Что?! Извини, Соньчик? Он забыл меня в дверях! Чужую бабу он бы никогда не забыл, любую с улицы пропустил бы, не заснул. А меня забыл! Все! Любви конец!

А как я ждала вечер пятницы… Я больше всего люблю вечер пятницы, по старой офисной привычке, за его неясные перспективы и наивные фантазии по поводу выходных.

И вот стою теперь, смотрю на охлажденную курицу. Ха-ха-ха, как это романтично!

– Доставай список и пошли бегом, – командует директор.

– Кажется, я его забыла.

– М-м-маладец!

Обратите внимание: в последнее время у него для меня всегда готов диагноз.

Список нашелся в кармане сумки. С тех пор, как я связалась со своим экономистом, без списка даже в ванную не захожу.

– Иди прямо, – дает он установку, – по сторонам не оглядывайся.

На пути к мясу лежит куча хлама, там меня немножко повело в сторону. Как обычно, решила померить очки. А что такого? Я всегда меряю очки, у меня очки долго не живут. Я бросаю их на сиденье в машине, Максик на них садится, и дочка ломает.

– Мама, ты опять! – И сын туда же.

– Нет, только не в косметику. Это без меня. – Рабовладелец потянул меня за руку.

– Сейчас Танька взвоет, – подхватывает шмуль.

Отвлекаем дочку игрушками. Мой диктатор иногда вспоминает, что в детстве у него не было игрушек. Это на меня действует как пистолет. Только представлю его маленьким, со сломанными машинками – все, подпишу любые бумаги, соглашусь всю жизнь носить паранджу.

Антон Сергеич изучает катер с дистанционным управлением. Кому сейчас он нужен, этот катер… Все из него выросли, и сын, и папа.
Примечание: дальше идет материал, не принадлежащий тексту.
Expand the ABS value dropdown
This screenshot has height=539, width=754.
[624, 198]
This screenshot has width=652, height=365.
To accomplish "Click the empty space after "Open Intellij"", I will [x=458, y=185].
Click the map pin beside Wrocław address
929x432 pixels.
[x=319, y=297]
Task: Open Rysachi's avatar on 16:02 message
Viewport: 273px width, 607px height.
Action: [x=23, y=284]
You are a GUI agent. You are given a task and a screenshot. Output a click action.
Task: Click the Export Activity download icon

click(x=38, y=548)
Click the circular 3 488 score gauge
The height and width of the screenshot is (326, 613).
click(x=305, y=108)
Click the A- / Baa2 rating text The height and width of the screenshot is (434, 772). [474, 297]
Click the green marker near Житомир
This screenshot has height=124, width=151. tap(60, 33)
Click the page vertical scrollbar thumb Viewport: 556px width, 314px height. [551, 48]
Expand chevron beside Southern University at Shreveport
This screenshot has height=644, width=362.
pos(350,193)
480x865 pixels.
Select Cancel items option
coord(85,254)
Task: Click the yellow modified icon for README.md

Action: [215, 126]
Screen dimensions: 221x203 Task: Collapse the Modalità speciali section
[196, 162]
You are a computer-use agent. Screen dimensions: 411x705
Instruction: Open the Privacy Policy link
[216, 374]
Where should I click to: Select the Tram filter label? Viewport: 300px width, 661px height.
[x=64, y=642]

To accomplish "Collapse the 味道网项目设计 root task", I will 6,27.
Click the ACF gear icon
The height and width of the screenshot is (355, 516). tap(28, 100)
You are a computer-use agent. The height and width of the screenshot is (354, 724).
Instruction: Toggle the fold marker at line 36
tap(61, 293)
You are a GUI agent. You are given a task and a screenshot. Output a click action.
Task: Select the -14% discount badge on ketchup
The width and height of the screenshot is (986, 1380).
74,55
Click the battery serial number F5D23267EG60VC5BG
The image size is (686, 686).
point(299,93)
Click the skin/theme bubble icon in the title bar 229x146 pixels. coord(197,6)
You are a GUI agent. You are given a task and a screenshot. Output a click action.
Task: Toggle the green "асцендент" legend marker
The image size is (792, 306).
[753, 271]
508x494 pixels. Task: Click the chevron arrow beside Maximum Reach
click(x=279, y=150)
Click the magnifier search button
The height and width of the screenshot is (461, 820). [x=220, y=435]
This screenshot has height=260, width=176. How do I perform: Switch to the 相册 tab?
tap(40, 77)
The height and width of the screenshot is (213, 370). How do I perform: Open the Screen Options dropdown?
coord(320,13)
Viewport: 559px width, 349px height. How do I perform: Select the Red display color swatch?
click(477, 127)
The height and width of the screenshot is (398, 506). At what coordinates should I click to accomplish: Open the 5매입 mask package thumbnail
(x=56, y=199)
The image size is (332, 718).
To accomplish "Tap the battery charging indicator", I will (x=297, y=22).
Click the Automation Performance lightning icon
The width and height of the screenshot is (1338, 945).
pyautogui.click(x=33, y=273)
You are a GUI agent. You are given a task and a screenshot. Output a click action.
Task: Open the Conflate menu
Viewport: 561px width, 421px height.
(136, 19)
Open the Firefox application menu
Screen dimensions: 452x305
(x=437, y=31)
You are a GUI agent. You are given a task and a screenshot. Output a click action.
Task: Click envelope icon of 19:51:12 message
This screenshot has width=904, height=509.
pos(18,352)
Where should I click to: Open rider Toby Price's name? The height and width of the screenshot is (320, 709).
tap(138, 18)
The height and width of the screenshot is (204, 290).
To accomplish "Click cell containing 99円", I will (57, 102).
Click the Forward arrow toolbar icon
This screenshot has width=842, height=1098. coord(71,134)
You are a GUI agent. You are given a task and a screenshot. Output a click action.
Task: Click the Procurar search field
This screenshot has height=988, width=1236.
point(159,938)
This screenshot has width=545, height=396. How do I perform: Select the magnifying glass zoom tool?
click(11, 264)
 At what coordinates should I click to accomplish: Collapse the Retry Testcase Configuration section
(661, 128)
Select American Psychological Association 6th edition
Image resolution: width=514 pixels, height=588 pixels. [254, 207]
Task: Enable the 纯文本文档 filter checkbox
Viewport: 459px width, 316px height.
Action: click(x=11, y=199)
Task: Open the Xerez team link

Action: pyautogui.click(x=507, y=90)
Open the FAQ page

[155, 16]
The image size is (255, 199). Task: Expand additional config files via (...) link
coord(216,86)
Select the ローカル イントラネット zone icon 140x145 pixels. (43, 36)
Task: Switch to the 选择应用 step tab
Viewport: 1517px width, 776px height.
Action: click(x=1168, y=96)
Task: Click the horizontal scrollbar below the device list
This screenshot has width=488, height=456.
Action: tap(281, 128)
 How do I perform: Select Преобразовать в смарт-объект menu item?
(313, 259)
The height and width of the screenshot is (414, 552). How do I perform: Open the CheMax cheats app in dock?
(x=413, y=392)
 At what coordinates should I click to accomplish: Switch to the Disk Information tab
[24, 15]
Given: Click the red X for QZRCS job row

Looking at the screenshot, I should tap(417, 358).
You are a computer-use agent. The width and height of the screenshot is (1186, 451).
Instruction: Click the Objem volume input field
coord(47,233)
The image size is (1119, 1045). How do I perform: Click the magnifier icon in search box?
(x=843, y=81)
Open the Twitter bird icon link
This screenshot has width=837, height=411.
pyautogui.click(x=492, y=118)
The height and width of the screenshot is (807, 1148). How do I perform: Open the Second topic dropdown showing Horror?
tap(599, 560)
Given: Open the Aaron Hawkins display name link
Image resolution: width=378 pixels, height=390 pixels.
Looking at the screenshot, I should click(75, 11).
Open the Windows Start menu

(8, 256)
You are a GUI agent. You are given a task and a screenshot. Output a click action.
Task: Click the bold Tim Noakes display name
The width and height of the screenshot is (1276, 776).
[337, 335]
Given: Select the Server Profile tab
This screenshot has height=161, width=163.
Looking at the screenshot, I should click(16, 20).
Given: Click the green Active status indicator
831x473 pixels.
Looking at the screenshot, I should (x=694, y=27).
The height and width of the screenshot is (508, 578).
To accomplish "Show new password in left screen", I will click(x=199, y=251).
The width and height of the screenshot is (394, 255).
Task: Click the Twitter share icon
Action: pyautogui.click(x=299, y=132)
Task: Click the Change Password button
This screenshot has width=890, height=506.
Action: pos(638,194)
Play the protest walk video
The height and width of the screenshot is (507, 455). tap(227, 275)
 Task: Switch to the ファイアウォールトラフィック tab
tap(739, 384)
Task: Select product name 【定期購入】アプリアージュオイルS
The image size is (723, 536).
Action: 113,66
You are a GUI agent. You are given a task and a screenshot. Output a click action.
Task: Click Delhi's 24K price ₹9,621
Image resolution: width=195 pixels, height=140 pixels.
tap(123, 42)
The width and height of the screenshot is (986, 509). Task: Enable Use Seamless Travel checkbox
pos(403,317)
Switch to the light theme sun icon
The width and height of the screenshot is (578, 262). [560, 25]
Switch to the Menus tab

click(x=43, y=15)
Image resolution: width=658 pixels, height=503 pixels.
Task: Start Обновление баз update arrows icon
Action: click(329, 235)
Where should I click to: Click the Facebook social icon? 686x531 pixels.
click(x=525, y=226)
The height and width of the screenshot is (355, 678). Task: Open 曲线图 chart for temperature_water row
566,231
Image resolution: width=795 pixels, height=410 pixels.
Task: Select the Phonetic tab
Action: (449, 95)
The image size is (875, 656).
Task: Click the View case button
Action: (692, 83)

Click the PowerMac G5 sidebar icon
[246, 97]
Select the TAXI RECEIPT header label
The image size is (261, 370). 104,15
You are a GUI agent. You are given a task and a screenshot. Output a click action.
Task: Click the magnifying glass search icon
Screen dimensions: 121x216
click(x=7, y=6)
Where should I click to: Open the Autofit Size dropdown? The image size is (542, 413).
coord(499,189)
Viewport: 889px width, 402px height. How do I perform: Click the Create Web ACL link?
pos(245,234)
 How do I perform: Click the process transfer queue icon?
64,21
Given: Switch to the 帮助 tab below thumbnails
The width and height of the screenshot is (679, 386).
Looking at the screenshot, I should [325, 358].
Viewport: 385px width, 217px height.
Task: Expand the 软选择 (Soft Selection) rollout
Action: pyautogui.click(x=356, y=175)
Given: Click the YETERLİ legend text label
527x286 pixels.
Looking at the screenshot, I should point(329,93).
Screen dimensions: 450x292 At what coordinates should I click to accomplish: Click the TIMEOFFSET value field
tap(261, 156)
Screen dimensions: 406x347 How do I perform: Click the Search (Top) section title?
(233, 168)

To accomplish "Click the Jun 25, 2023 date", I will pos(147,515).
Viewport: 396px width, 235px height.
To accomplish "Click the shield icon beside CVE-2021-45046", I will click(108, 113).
Меня застукали с колготками. Держу в руках две пары. Да, сейчас, сейчас я выберу. Не надо только надо мной нудить!

– Что ты тут стала? Ты тратишь время на говно!

Антон выхватил пачки у меня из рук, швырнул в корзину. Мог бы просто швырнуть, и все, а он опять занудел:

– Наша жизнь превратилась в череду покупок. Мы живем между походами в магазин. Это ужасно!

Мы покатили за вином, и тут зазвучала музыка. Та самая песня, под которую я просыпалась весь август, тот август, на море. Только певица уже другая, ремикс какой-то. Стою напротив полки со своим мерло и слушаю.

Странно, почему я не купила себе эту музыку? Никогда не искала ее ни на диске, ни раньше, на кассетах. Можно прямо тут зайти и спросить… Но нет, не надо. Сейчас допоет – и все, больше не хочу.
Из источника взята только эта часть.